I have longitudinal, paired metatranscriptome and metagenome data from individual patients . For each RNA and DNA sample I determined the read counts to the gene level and normalized them by TPM per sample. I’ve also grouped/stratified these TPM values per sample by functional pathway/taxonomy. Given that, I essentially would like to replicate this model described in the preprint:

Where “the log-transformed relative abundances of the whole-community and species-stratified RNA pathways are…modeled…while additionally adjusting the corresponding DNA pathways abundance as a continuous covariate to filter out the influence from gene copies”

Question 1:
I can’t figure out how to set up the input data and metadata files to accomplish this.

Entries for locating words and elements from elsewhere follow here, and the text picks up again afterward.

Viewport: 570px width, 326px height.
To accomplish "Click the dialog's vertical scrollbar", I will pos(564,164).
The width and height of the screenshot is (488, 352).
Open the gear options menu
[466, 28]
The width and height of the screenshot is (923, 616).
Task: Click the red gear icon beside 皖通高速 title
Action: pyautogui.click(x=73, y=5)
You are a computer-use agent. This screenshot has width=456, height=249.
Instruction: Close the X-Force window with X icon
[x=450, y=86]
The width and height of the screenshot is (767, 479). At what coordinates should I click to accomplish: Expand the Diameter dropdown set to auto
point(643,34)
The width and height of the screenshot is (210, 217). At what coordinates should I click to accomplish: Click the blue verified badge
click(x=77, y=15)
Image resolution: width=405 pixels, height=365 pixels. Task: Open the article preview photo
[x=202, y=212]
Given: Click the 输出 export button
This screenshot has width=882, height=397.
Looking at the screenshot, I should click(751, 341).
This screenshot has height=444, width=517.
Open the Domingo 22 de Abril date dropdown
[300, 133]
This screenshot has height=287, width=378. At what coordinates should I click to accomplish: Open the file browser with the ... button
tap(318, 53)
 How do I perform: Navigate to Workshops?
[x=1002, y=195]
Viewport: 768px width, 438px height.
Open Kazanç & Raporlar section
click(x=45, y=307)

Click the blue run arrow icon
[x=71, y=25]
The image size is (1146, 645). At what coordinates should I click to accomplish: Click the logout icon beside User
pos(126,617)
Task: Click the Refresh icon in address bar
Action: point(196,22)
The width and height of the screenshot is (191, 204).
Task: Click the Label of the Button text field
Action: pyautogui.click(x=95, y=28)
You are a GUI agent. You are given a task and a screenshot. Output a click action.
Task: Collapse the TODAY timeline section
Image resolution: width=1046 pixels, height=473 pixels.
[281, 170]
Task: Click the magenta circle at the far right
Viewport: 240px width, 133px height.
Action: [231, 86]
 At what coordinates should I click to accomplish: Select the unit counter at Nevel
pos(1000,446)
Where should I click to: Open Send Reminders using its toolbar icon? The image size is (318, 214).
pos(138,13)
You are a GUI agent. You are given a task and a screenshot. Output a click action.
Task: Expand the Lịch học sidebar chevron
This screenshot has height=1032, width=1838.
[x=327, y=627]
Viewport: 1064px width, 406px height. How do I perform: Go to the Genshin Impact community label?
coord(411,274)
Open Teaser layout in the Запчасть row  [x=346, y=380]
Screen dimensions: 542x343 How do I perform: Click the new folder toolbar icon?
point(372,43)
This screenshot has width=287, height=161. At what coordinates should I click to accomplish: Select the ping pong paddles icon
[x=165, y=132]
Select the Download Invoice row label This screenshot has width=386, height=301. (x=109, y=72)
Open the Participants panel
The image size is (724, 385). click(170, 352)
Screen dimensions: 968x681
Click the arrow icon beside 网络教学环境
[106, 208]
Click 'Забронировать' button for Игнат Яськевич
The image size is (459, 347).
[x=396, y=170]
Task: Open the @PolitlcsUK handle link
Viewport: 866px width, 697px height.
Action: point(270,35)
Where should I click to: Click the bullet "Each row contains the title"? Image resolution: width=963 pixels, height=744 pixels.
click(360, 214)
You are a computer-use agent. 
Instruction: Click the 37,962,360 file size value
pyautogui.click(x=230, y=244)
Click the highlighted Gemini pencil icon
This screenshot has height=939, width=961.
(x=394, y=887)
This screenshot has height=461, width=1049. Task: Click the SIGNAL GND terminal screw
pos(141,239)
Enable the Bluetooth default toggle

Specifically, it’s unclear to me how both the RNA and DNA abundance values are incorporated into these files (the tutorial data set only uses one abundance value per feature) and then appropriate way to reference them in the metadata for MaAsLin2 to use RNA as the “intercept”? Would you able to share or describe a template data/metadata files for this kind of RNA and DNA covariant analysis?

Question 2:
You say when the above model is run on data grouped to the pathway level and/or stratified by taxonomy “this considers a per-feature DNA covariate model, in which per-feature normalized transcript abundance is treated as a dependent variable, regressed on per-feature normalized DNA abundances along with other regressors in the model”. Is “per-feature normalized abundance” the same thing as just using TPM values (calculated per sample individually based on the raw feature read counts in each sample, and summed/stratified appropriately to pathway/taxonomy levels per sample) as the feature abundance values?

Question 3:
I noticed that the result of the above model were not included in the preprint. Although Figure 5 shows the results of running MaAsLin2 using either RNA abundance or DNA abundances - I couldn’t find the results of the model using RNA abundances with DNA abundance as a covariate. Should I read into that as running RNA and DNA separately and then comparing the results is more appropriate than using DNA as a covariate for transcription levels?

Thank you for any guidance you can provide!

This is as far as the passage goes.